Work item: Copy the lines below unchanged, beginning with the first line and continuing through the line containing "This screenshot has".

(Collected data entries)
____________
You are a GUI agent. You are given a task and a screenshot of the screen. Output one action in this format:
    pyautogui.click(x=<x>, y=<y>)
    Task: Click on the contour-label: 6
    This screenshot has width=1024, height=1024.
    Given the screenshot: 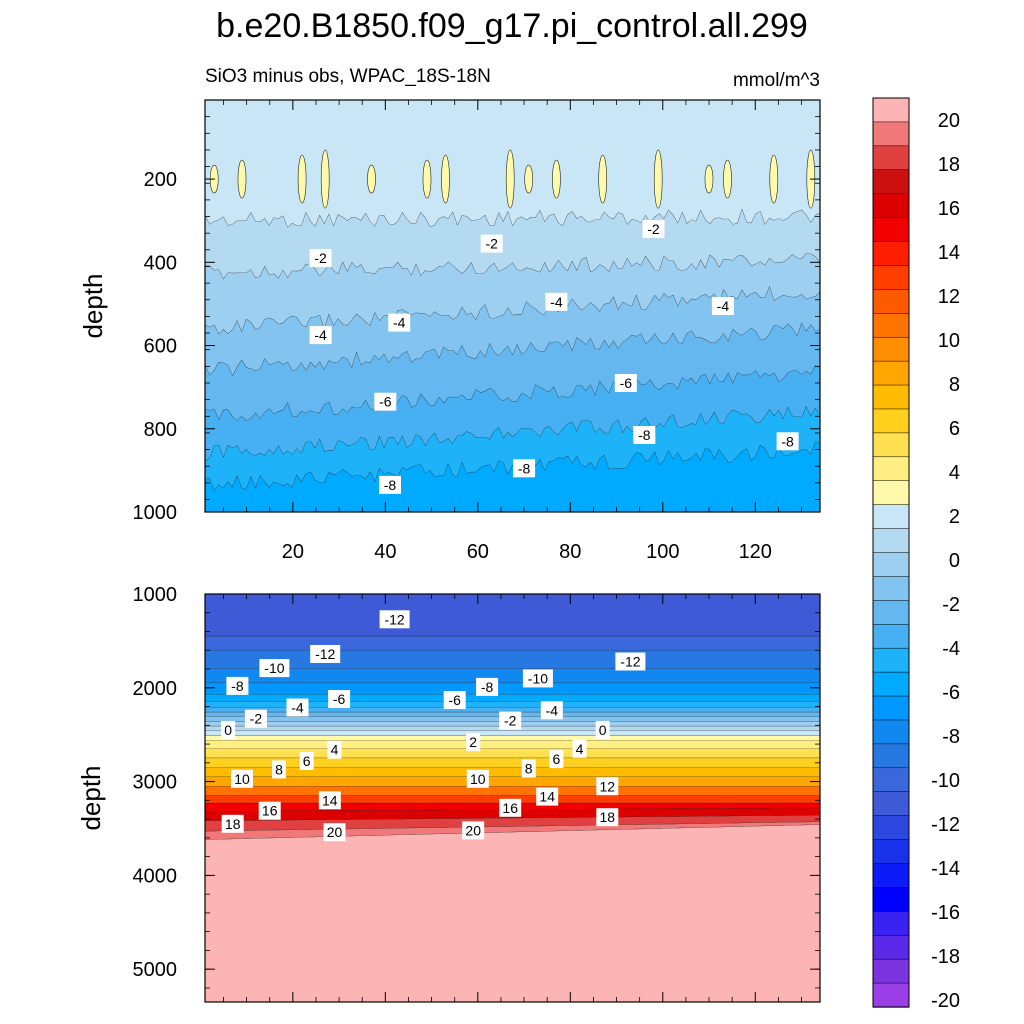 What is the action you would take?
    pyautogui.click(x=556, y=760)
____________
Answer section:
You are a GUI agent. You are given a task and a screenshot of the screen. Output one action in this format:
    pyautogui.click(x=<x>, y=<y>)
    Task: Click on the contour-label: 6
    This screenshot has width=1024, height=1024.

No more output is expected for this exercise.